Your assignment: Of the entries below, return exactly those lines that fall between the one containing "Share (84, 2416)" and the one containing "White (71, 640)", the two end lines included.

Entries taken from a collection:
****************
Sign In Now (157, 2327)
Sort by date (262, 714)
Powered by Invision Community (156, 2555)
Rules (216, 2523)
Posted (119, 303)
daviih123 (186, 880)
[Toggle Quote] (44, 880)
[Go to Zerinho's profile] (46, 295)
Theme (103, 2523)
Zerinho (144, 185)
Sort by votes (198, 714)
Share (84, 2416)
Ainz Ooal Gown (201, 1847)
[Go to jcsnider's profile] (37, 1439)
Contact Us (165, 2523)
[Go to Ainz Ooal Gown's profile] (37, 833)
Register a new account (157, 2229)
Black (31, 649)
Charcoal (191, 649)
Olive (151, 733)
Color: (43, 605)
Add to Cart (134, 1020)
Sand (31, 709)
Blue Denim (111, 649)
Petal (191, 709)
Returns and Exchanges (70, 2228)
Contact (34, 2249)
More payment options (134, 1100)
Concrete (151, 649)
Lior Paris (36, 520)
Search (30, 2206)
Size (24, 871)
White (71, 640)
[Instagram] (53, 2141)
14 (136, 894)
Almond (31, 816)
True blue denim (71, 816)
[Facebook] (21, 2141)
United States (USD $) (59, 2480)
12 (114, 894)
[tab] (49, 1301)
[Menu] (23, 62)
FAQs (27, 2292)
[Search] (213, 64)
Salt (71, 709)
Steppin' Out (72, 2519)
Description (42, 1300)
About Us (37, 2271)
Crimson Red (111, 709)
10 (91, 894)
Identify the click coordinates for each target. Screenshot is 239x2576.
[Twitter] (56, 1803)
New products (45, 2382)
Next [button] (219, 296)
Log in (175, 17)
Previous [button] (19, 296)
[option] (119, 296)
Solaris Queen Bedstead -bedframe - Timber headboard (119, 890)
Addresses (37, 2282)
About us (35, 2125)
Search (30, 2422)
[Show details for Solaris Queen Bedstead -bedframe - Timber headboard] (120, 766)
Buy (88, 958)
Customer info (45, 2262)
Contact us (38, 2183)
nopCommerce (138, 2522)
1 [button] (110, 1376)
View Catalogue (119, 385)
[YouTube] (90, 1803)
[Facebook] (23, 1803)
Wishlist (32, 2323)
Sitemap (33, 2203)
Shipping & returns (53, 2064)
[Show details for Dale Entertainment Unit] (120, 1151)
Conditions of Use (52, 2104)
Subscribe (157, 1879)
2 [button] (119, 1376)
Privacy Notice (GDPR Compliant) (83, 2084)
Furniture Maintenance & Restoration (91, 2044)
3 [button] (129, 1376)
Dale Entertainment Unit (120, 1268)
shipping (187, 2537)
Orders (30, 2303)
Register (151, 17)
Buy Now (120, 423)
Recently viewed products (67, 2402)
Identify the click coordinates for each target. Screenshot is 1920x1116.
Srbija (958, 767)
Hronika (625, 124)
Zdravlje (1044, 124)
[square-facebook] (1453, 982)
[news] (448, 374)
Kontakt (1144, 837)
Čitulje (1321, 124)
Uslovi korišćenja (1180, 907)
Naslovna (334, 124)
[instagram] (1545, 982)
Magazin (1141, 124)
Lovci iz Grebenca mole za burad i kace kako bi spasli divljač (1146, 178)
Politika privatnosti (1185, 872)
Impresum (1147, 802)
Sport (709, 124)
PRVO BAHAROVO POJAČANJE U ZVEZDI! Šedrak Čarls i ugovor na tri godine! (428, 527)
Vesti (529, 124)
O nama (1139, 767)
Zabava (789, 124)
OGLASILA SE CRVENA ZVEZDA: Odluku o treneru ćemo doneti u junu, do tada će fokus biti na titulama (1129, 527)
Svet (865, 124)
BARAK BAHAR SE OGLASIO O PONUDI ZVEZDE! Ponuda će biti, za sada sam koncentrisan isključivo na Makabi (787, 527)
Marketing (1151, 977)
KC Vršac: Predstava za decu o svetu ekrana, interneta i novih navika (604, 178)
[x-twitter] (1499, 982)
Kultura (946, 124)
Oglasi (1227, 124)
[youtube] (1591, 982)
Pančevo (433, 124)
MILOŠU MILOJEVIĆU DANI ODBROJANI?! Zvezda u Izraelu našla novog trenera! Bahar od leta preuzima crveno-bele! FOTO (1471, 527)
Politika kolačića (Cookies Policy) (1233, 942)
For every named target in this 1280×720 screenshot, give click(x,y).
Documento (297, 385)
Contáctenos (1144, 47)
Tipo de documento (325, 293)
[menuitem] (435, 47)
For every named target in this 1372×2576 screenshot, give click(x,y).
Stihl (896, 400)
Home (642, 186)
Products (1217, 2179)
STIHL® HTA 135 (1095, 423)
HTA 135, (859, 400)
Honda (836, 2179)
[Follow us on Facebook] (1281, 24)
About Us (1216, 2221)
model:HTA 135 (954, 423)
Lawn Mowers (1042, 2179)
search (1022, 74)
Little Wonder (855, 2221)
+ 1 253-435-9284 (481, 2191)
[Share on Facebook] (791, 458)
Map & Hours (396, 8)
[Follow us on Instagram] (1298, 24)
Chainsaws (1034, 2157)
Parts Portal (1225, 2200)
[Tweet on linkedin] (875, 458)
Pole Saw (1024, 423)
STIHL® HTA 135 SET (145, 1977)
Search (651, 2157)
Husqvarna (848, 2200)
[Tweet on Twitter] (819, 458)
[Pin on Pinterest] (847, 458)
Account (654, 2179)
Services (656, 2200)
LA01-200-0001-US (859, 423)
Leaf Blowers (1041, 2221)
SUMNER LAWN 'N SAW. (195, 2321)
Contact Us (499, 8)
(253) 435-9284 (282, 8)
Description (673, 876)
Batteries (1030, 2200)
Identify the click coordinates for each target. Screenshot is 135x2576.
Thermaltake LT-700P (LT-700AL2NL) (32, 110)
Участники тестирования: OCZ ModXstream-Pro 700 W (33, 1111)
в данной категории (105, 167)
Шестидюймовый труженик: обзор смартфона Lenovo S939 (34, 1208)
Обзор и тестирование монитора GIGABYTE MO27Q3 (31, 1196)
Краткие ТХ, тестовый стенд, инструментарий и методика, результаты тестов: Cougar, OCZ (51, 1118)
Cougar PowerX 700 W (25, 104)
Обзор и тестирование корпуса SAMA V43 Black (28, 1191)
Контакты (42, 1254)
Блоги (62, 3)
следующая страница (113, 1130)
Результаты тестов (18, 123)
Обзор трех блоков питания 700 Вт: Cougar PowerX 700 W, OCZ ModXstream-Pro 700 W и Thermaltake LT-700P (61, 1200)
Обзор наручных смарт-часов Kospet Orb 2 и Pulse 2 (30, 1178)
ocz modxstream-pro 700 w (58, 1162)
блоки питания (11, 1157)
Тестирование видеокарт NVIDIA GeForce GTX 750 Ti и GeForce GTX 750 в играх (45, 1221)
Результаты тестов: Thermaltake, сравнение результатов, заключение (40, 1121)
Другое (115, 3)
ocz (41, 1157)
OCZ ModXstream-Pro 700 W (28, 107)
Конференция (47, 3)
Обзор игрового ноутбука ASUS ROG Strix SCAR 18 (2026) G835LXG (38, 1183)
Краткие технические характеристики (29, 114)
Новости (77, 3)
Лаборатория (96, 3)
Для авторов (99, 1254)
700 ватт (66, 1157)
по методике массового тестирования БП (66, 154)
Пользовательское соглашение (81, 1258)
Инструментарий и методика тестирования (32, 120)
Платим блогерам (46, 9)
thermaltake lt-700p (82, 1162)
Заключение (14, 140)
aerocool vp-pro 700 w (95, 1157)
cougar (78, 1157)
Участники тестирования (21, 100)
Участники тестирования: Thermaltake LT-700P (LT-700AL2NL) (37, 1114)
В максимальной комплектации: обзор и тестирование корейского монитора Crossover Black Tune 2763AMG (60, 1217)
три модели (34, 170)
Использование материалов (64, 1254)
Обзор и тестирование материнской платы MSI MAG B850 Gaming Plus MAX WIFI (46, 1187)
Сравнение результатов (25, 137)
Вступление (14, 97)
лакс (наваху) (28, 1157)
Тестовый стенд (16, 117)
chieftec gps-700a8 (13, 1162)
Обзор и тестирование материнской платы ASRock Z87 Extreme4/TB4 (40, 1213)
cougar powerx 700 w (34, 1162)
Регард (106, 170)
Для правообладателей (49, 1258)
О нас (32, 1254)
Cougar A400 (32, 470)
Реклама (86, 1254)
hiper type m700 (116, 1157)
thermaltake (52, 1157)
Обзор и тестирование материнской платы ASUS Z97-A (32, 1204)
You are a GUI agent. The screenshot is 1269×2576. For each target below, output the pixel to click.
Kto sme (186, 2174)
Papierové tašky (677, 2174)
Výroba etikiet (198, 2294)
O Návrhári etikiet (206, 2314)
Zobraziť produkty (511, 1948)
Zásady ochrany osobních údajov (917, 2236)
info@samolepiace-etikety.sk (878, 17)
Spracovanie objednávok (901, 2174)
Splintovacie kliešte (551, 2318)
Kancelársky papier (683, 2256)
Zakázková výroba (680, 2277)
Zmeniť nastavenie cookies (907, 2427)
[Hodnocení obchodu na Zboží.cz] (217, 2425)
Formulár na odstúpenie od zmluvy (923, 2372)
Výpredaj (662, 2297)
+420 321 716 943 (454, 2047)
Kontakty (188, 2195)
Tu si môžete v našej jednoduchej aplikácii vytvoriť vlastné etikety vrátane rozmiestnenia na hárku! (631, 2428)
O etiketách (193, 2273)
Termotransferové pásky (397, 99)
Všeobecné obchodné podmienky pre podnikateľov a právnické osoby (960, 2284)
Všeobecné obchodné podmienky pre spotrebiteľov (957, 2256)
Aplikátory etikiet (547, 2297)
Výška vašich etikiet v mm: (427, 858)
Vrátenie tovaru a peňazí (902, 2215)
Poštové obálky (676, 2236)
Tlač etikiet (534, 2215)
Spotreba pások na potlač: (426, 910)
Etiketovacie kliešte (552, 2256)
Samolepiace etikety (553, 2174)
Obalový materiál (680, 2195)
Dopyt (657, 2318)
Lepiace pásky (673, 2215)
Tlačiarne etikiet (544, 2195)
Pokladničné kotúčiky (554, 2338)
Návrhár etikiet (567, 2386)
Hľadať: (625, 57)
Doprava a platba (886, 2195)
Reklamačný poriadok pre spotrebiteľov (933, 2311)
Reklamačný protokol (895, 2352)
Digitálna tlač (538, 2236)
****************
Answer box:
Share (84, 2416)
Ainz Ooal Gown (201, 1847)
[Go to jcsnider's profile] (37, 1439)
Contact Us (165, 2523)
[Go to Ainz Ooal Gown's profile] (37, 833)
Register a new account (157, 2229)
Black (31, 649)
Charcoal (191, 649)
Olive (151, 733)
Color: (43, 605)
Add to Cart (134, 1020)
Sand (31, 709)
Blue Denim (111, 649)
Petal (191, 709)
Returns and Exchanges (70, 2228)
Contact (34, 2249)
More payment options (134, 1100)
Concrete (151, 649)
Lior Paris (36, 520)
Search (30, 2206)
Size (24, 871)
White (71, 640)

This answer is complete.